Khanyi Ndabeni and Estelle Ellis

DEFYING orders from the Eastern Cape Health Department, Port Elizabeth Hospital Complex doctors yesterday spoke out about the crippling staff shortages which had forced them to take the drastic step of closing the Dora Nginza Hospital emergency surgery unit from July 1.

Having lost 25% of their staff in various departments such as anaesthetics to attrition, early retirement and resignation, doctors representing unit heads within the complex said yesterday that non-emergency referrals from district hospitals would be halted.

The move followed the closure in April of the emergency surgery unit at Livingstone Hospital which was operating with just one principal specialist, but needed a chief medical officer and six medical officers to function properly.

A moratorium from the department on new appointments had crippled the complex, which includes the Provincial, Livingstone and Dora Nginza hospitals, senior officials said yesterday.

As of next month, the three hospitals would only perform emergency services to patients until the department lifted the moratorium on new recruits.

Despite provincial bosses threatening disciplinary action should the doctors speak out on the crippling funding and staff crisis, the head of cardiology, Dr Basil Brown, flanked by paediatrics head Dr Lungile Pepeta and general surgery head Dr Sats Pillay, held a press conference at the Ray Mhlaba Conference Centre.

The three spoke on behalf of more than 20 heads of units at the complex, many of whom were present at the press briefing.

“The crisis we face is essentially due to the fact that the Eastern Cape department has placed a moratorium on the appointment of new junior and specialist doctors, while at the same time not renewing the contracts of doctors who have worked in our departments previously,” Brown said.

“Doctors who have left by attrition or resignation have not been replaced, despite there being willing and qualified applicants. To compound matters further, the salaries of a number of doctors who have worked on a sessional basis have not been paid.”
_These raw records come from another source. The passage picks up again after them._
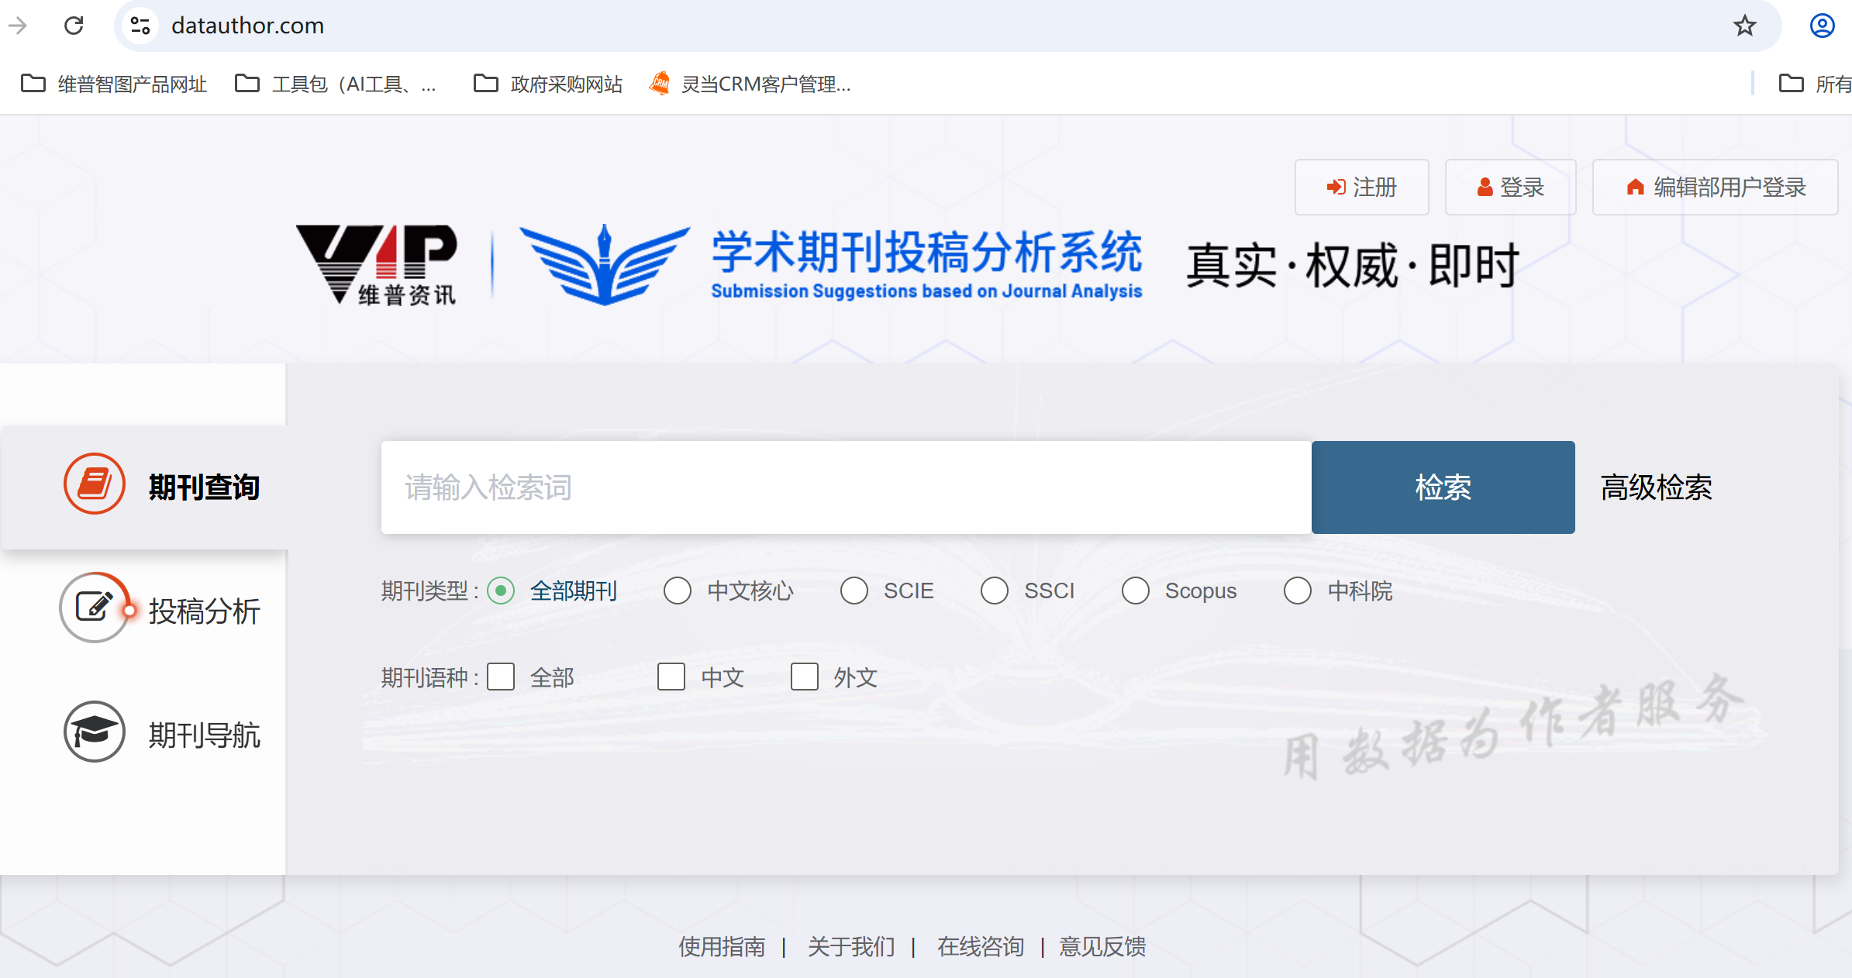
Task: Select the SCIE journal type radio
Action: pos(854,591)
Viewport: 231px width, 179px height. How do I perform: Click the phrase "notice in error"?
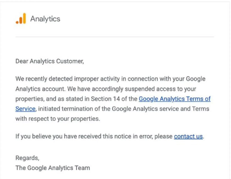point(133,136)
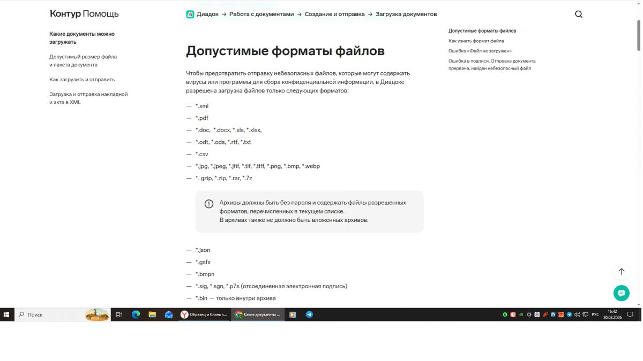Click the green Диадок icon in breadcrumbs
This screenshot has height=361, width=643.
click(x=190, y=14)
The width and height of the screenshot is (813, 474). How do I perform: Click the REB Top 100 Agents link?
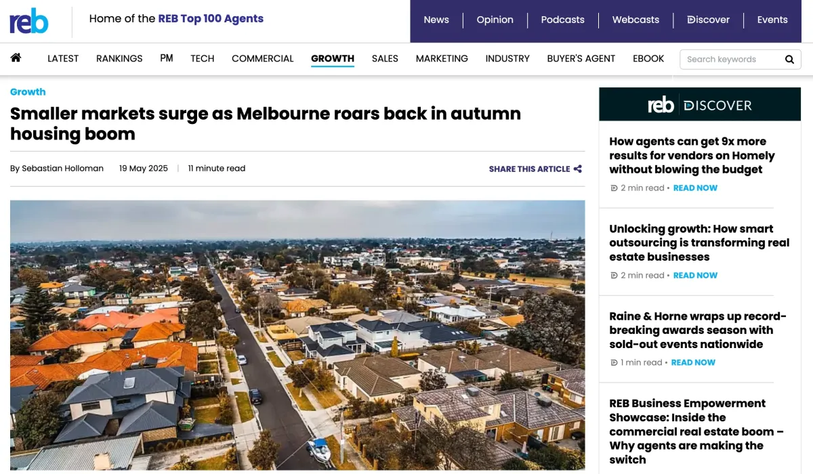[211, 18]
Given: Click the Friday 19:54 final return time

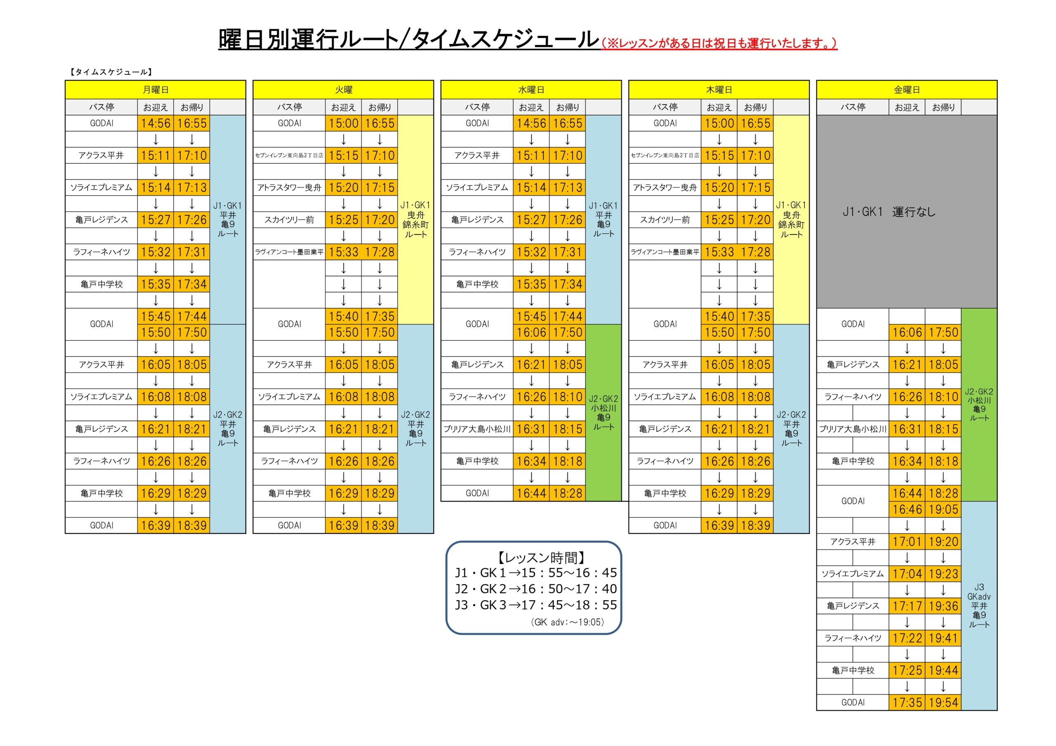Looking at the screenshot, I should click(943, 702).
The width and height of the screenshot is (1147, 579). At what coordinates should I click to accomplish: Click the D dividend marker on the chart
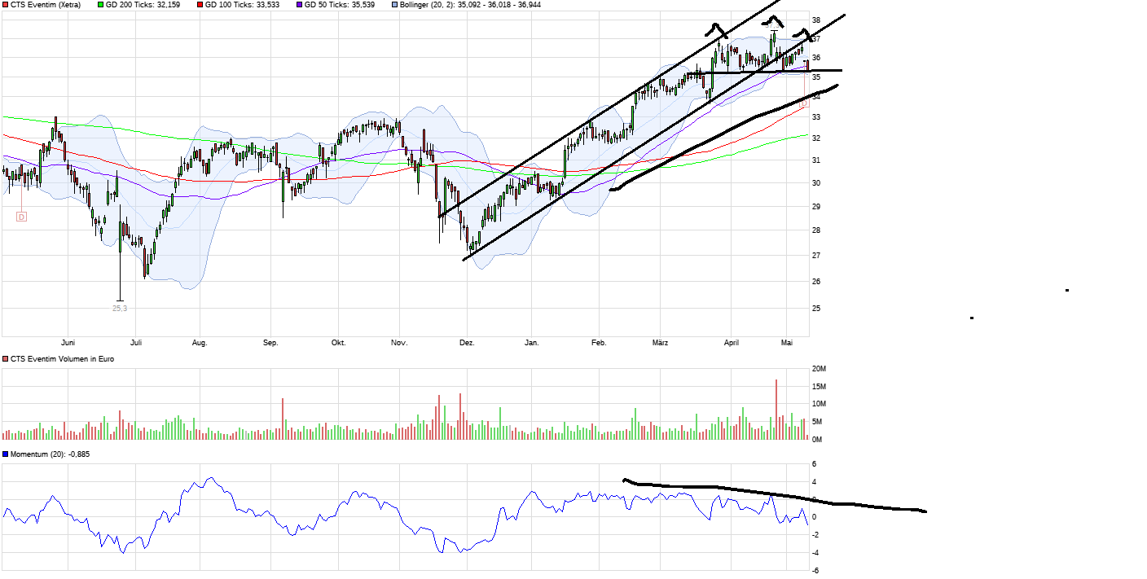(x=20, y=217)
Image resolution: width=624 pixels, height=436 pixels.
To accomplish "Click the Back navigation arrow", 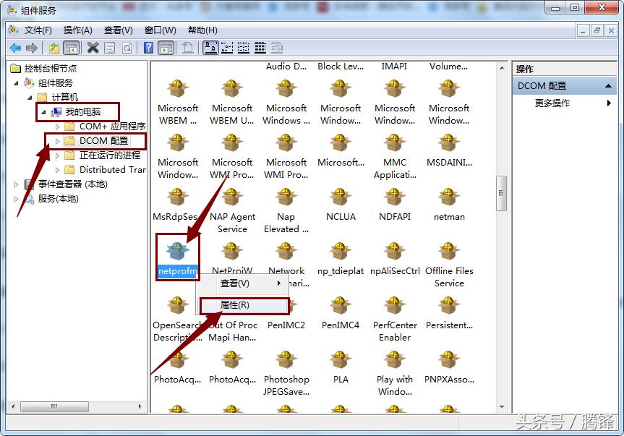I will 16,47.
He said they had exhausted all avenues to persuade the provincial authorities to reverse the moratorium on the filling of critical medical posts.
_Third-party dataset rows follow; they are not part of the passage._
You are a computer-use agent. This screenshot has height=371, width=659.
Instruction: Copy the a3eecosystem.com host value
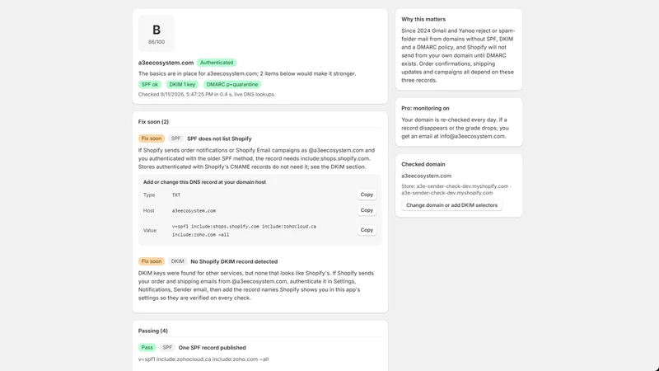pos(367,210)
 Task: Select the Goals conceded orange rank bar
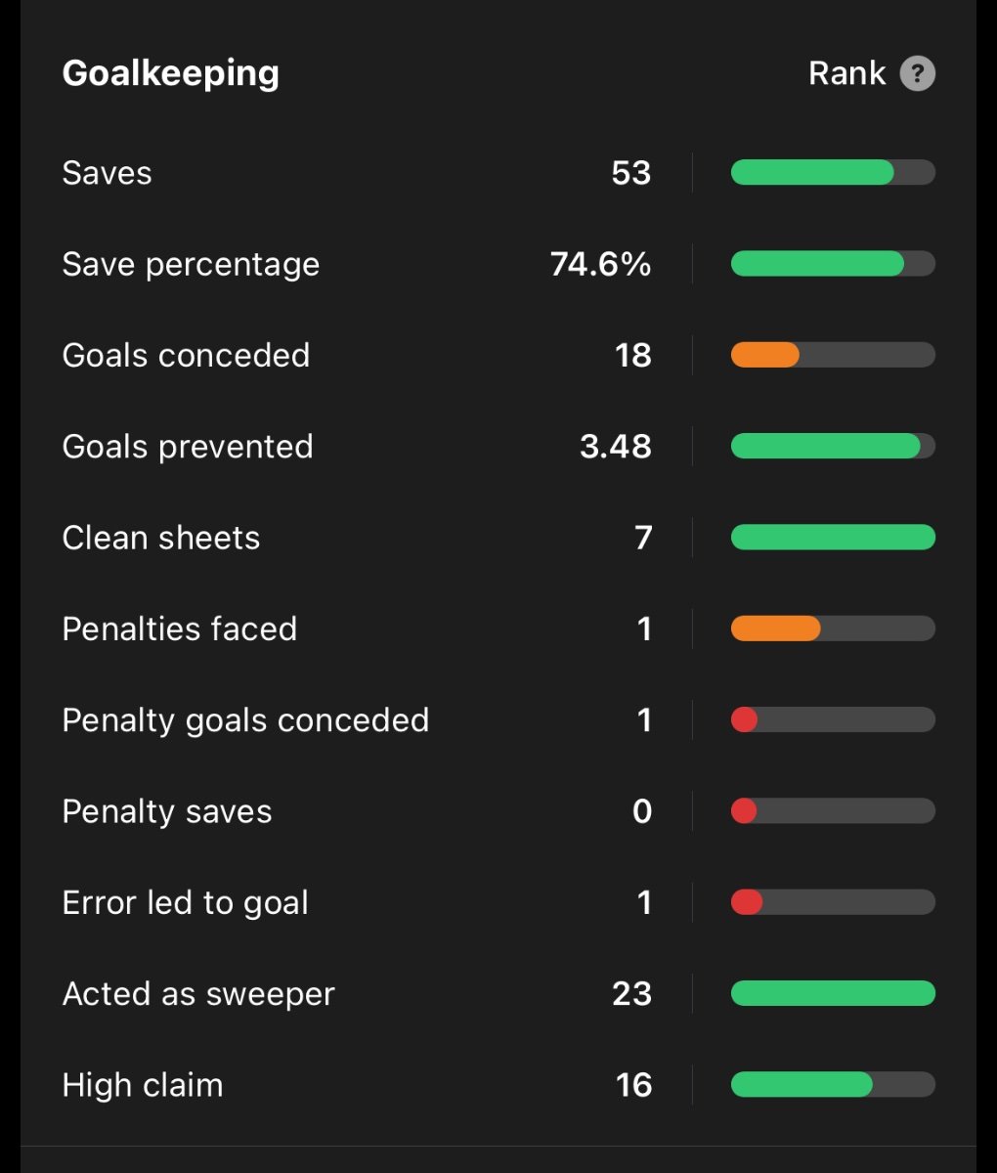click(x=765, y=355)
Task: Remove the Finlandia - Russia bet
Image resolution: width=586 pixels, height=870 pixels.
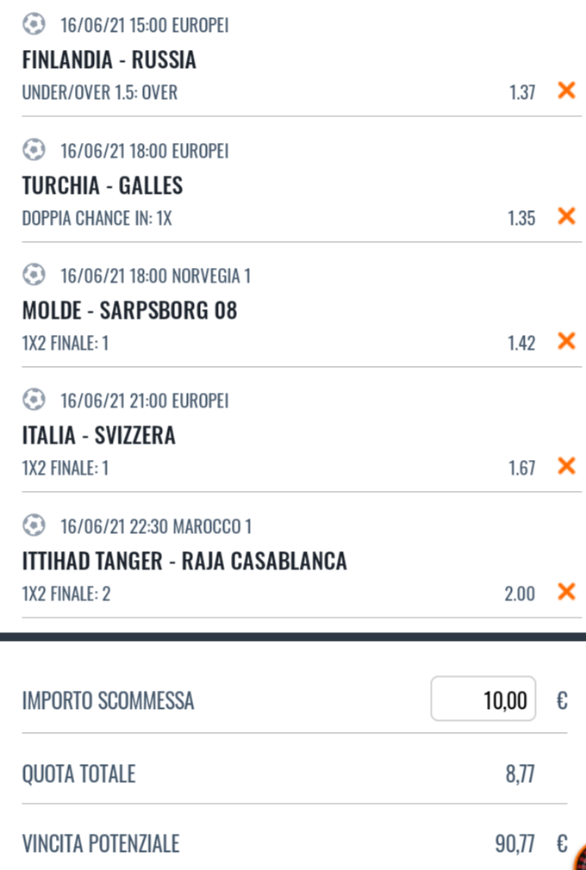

“In April this year, Treasury made it clear they won’t be hiring any staff due to no funds. The current staff shortage is brought on by our own administration,” Brown said.

Prior to informing the public about the dire situation at the hospitals, the doctors said they had written to the premier Noxolo Kiviet and Health Minister Dr Aaron Motsoaledi appealing for intervention, but this fell on deaf ears.

“The need to make a public statement was brought on by the fact that if the department could not appoint staff in the critical posts, the service that we deliver could collapse. At this point in time we are sitting with doctors that are doing the work of about three doctors.

“They can’t work effectively. Instead, the department is giving us interns who are not yet qualified to do the job,” Brown said.

Because of this, the complex said only emergency surgeries would be performed from next month and elective or cold surgeries would no longer be performed.

In addition, all non-emergency referrals from district hospitals would be stopped. The number of patients seen at the daily and weekly clinics would also be limited.

The doctors said the under-staffing had resulted in a slew of resignations by disillusioned doctors within the casualty department at Dora Nginza and Livingstone, where there were not enough doctors to run the unit.

Provincial bosses were fuming over the doctors’ announcement.

Angry Health MEC Sicelo Gqobana vowed to take action against what he called “the instigators of the very public protest”.

He said the doctors had links to “senior managers” in Bhisho who had made a mess of hiring doctors for the complex.

“This is political. It is the third time that the doctors from Port Elizabeth get involved in politics. I want to be clear that they do not have the power to suspend services. I will take serious action against those who lead this protest,” Gqobana said.

Department spokesman Sizwe Kupelo reiterated Gqobana’s comments, saying the doctors had no authority to close any unit.

“We are aware of all the challenges facing the department, and the premier and MEC are addressing those challenges. The emergency unit at Dora Nginza will never close. If they do close it then they are undermining the current government and regard themselves as higher than government.

“We have a new system to be implemented in employing new staff and we are planning to address the financial challenges. What the PE complex is in the habit of doing is hiring and firing without departmental approval.

“Going public is just creating trouble because we are all expected to abide by the rules of the department and this constitutes putting the department into disrepute.”